The whole deal is a huge gray area to me.  Not to make a virtue of ignorance, but I've read what most Beach Boy enthusiasts have said and wish to believe about the SOT as it relates to Brian's narrative -- as a layman I'm still unclear how the sale could have gone through without a notarized signature, what rights were actually being sold, etc. 

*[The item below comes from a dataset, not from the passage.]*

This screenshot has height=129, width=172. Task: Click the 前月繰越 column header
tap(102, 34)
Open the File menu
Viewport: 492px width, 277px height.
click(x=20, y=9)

I'm inclined to believe that Brian signed despite fundamental misgivings, that his signature being acquired was how he was informed of the sale, and that he could have stopped it if he wanted.  I've certainly heard the rumors of a forged signature, but 1) these accusations seem to have started with Team Landy trying to maximize Brian's fiscal worth in conjunction with making Landy Brian's prime beneficiary and 2) and people have tended toward similar accusations about every contract and loan agreement of this era except the Warner contract, where we have photographic evidence of Brian signing.  I'm not closed at all to the idea of Murray doing it -- as Al Jardine and Gary Usher could tell you, petty stuff like this was the order of the day with Murry -- but the accusations lose their sting when you read similar stuff about forging Brian's signature putting up the Bellagio house as collateral to raise petty cash for the Brother machine.  That's way harder to swallow.

In all humility, I'd be interested in hearing the in-depth reasoning behind the "forged signature" scenario from someone like AGD.  Too much innuendo about stuff like this, not enough hard facts.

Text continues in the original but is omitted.